■ EXERCISE REQUIREMENTS: Return each line exactly as written. Begin with the first line of the entries and end with the line that has "CONTACT (878, 172)".

-- Opening Marker --

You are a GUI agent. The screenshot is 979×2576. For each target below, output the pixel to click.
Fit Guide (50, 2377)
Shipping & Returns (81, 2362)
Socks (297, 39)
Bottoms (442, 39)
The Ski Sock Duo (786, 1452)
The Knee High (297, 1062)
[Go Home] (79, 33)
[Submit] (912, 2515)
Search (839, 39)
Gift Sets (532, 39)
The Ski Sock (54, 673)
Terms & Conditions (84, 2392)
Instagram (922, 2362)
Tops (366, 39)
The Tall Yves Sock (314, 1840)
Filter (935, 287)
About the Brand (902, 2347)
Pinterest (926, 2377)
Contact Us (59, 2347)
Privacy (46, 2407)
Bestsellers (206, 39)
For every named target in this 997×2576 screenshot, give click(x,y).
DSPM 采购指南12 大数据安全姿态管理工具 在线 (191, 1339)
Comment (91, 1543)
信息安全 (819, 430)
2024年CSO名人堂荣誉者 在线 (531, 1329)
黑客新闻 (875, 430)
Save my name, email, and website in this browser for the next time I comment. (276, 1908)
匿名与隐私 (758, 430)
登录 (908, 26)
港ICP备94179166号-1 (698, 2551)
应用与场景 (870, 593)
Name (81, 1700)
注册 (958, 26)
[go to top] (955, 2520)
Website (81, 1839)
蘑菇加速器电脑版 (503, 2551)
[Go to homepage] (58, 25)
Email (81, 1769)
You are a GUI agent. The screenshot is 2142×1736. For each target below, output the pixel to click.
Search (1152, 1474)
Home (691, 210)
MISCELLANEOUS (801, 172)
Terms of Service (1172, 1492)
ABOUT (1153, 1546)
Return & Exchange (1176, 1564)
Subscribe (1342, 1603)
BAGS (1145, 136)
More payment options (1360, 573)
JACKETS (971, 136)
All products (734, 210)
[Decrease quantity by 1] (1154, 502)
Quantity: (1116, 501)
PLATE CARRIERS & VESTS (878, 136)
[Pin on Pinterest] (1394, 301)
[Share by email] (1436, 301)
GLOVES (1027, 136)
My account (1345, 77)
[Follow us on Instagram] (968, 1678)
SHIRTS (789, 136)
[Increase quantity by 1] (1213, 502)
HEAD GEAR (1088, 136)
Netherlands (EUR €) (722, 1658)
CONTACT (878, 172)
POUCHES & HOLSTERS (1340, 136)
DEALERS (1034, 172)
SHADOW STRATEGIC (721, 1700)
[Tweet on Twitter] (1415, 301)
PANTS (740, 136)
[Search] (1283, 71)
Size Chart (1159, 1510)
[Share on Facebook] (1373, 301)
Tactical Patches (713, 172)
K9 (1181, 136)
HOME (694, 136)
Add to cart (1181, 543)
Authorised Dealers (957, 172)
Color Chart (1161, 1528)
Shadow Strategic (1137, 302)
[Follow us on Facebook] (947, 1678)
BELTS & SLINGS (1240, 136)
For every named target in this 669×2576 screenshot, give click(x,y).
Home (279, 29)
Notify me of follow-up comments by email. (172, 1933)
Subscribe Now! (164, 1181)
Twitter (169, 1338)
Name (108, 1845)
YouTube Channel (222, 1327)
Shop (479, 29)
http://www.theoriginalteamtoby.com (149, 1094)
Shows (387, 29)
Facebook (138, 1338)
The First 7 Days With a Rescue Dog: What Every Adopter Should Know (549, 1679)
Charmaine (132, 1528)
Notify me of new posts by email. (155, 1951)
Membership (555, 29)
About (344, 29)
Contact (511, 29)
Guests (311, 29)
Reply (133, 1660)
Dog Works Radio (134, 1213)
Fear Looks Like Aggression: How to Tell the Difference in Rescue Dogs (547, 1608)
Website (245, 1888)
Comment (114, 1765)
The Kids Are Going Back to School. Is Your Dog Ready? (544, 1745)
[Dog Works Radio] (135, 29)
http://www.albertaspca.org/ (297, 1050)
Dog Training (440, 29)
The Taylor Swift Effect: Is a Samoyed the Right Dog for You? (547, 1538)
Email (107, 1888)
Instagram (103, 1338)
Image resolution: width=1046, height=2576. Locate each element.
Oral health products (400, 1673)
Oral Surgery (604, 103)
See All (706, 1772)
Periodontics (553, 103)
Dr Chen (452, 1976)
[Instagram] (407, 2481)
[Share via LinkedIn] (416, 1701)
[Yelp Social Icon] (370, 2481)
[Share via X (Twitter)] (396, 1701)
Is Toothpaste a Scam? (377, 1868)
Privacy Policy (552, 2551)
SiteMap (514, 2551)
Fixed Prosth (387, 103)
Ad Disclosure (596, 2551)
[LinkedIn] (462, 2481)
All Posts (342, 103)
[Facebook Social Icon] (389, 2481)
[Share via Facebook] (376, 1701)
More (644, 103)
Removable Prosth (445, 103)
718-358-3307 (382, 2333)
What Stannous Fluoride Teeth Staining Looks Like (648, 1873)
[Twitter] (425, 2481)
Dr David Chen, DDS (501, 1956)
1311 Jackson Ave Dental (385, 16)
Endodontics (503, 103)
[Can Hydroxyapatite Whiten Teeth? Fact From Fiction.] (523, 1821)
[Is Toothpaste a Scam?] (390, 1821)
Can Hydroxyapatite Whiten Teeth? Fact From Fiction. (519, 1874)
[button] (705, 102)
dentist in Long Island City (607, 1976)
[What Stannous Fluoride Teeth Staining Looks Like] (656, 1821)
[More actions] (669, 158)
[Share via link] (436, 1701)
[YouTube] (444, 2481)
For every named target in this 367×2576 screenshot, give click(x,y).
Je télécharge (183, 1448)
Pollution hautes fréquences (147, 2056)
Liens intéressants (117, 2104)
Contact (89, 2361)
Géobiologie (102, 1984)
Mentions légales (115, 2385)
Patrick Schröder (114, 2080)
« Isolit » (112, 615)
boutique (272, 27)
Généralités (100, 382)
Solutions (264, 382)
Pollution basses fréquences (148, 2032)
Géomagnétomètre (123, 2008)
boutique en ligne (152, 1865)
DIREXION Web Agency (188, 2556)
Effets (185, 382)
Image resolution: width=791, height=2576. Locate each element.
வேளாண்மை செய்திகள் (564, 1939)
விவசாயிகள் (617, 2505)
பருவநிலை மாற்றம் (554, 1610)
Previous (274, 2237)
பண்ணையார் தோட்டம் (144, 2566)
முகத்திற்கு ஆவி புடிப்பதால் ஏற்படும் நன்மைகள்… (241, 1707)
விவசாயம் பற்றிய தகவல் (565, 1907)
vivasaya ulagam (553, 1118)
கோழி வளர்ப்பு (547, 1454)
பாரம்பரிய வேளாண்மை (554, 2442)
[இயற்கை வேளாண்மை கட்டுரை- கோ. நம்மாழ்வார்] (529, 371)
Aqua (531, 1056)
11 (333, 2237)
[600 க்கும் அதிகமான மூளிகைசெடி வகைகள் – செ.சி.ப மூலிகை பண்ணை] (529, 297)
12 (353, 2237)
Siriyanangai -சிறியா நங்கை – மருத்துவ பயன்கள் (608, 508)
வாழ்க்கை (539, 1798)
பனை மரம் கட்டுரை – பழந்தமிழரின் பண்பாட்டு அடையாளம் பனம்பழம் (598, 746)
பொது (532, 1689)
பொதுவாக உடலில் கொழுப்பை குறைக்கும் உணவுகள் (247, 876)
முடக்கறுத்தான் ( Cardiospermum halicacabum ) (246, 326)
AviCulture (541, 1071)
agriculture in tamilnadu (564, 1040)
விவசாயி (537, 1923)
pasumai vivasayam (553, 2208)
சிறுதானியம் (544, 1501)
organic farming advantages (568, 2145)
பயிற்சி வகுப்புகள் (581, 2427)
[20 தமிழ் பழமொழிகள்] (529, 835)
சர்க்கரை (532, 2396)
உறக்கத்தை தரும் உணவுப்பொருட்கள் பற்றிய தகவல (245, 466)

-- Closing Marker --

■ REPLY TO THE EXERCISE:
You are a GUI agent. The screenshot is 979×2576. For each target below, output the pixel to click.
Fit Guide (50, 2377)
Shipping & Returns (81, 2362)
Socks (297, 39)
Bottoms (442, 39)
The Ski Sock Duo (786, 1452)
The Knee High (297, 1062)
[Go Home] (79, 33)
[Submit] (912, 2515)
Search (839, 39)
Gift Sets (532, 39)
The Ski Sock (54, 673)
Terms & Conditions (84, 2392)
Instagram (922, 2362)
Tops (366, 39)
The Tall Yves Sock (314, 1840)
Filter (935, 287)
About the Brand (902, 2347)
Pinterest (926, 2377)
Contact Us (59, 2347)
Privacy (46, 2407)
Bestsellers (206, 39)
For every named target in this 997×2576 screenshot, give click(x,y).
DSPM 采购指南12 大数据安全姿态管理工具 在线 (191, 1339)
Comment (91, 1543)
信息安全 (819, 430)
2024年CSO名人堂荣誉者 在线 (531, 1329)
黑客新闻 (875, 430)
Save my name, email, and website in this browser for the next time I comment. (276, 1908)
匿名与隐私 (758, 430)
登录 (908, 26)
港ICP备94179166号-1 (698, 2551)
应用与场景 (870, 593)
Name (81, 1700)
注册 (958, 26)
[go to top] (955, 2520)
Website (81, 1839)
蘑菇加速器电脑版 (503, 2551)
[Go to homepage] (58, 25)
Email (81, 1769)
You are a GUI agent. The screenshot is 2142×1736. For each target below, output the pixel to click.
Search (1152, 1474)
Home (691, 210)
MISCELLANEOUS (801, 172)
Terms of Service (1172, 1492)
ABOUT (1153, 1546)
Return & Exchange (1176, 1564)
Subscribe (1342, 1603)
BAGS (1145, 136)
More payment options (1360, 573)
JACKETS (971, 136)
All products (734, 210)
[Decrease quantity by 1] (1154, 502)
Quantity: (1116, 501)
PLATE CARRIERS & VESTS (878, 136)
[Pin on Pinterest] (1394, 301)
[Share by email] (1436, 301)
GLOVES (1027, 136)
My account (1345, 77)
[Follow us on Instagram] (968, 1678)
SHIRTS (789, 136)
[Increase quantity by 1] (1213, 502)
HEAD GEAR (1088, 136)
Netherlands (EUR €) (722, 1658)
CONTACT (878, 172)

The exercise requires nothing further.